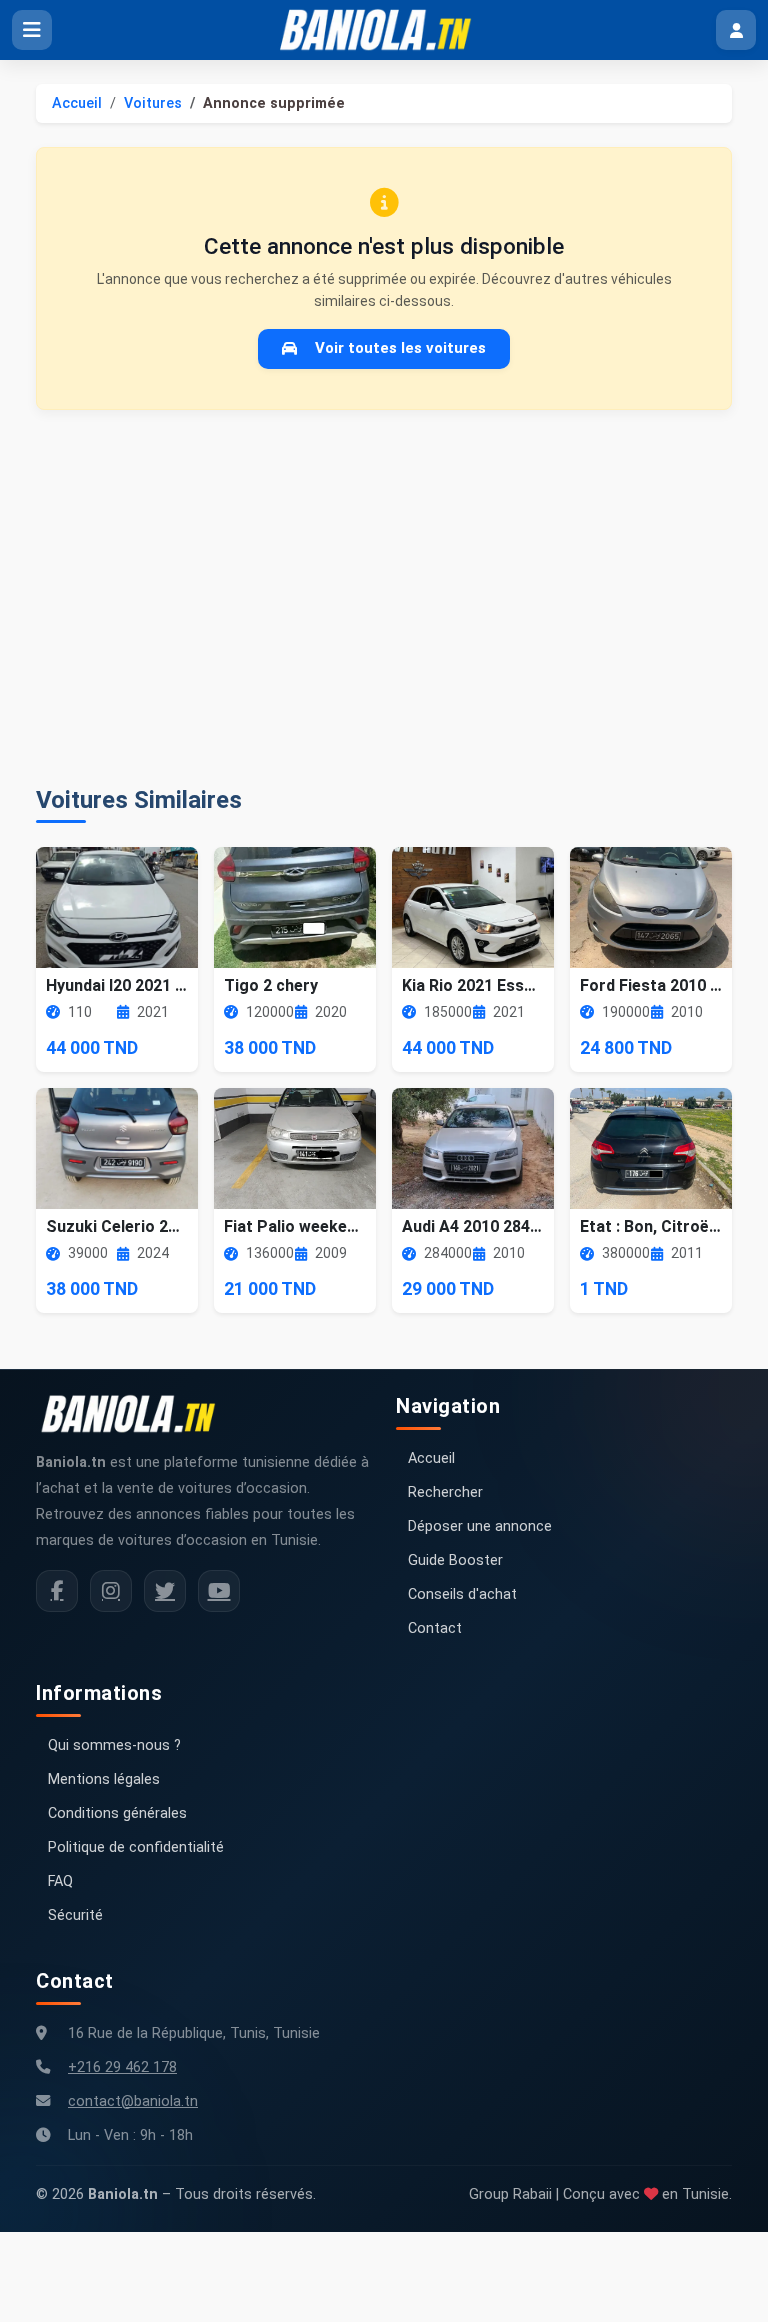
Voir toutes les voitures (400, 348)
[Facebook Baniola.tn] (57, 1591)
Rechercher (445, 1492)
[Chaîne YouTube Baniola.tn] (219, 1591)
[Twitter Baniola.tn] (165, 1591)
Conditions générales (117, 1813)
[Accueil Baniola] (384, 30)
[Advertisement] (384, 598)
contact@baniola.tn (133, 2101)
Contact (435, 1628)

_____

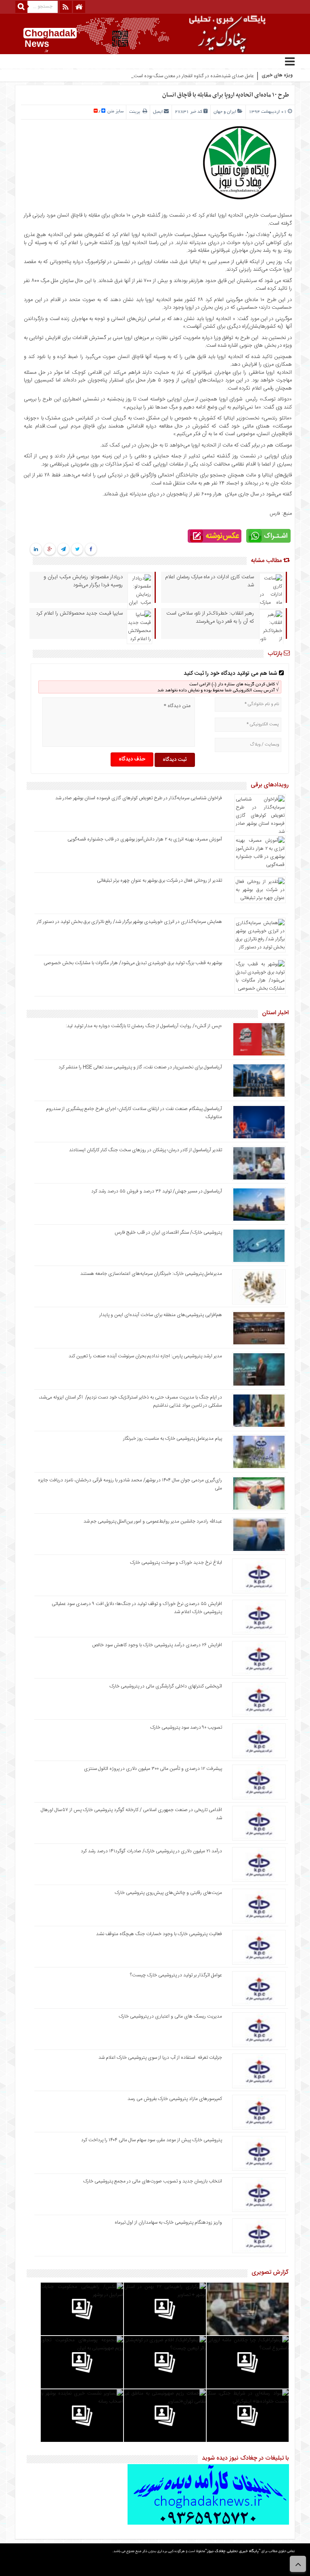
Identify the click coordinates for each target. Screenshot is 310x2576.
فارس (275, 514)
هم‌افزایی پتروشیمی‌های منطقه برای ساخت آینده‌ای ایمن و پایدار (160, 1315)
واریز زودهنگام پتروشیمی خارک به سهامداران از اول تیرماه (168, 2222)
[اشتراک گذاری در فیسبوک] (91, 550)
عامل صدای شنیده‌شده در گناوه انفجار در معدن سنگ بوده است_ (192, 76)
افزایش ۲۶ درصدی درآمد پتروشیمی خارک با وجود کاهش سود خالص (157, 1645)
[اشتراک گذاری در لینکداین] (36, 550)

_____

* **Problem description**
A verbatim transcription is needed of the lines above, starting at the line with "[اشتراک گذاری در فیسبوک] (91, 550)" and ending at the line with "[اشتراک گذاری در لینکداین] (36, 550)", both included, and of nothing else.

* **Expected answer**
[اشتراک گذاری در فیسبوک] (91, 550)
عامل صدای شنیده‌شده در گناوه انفجار در معدن سنگ بوده است_ (192, 76)
افزایش ۲۶ درصدی درآمد پتروشیمی خارک با وجود کاهش سود خالص (157, 1645)
[اشتراک گذاری در لینکداین] (36, 550)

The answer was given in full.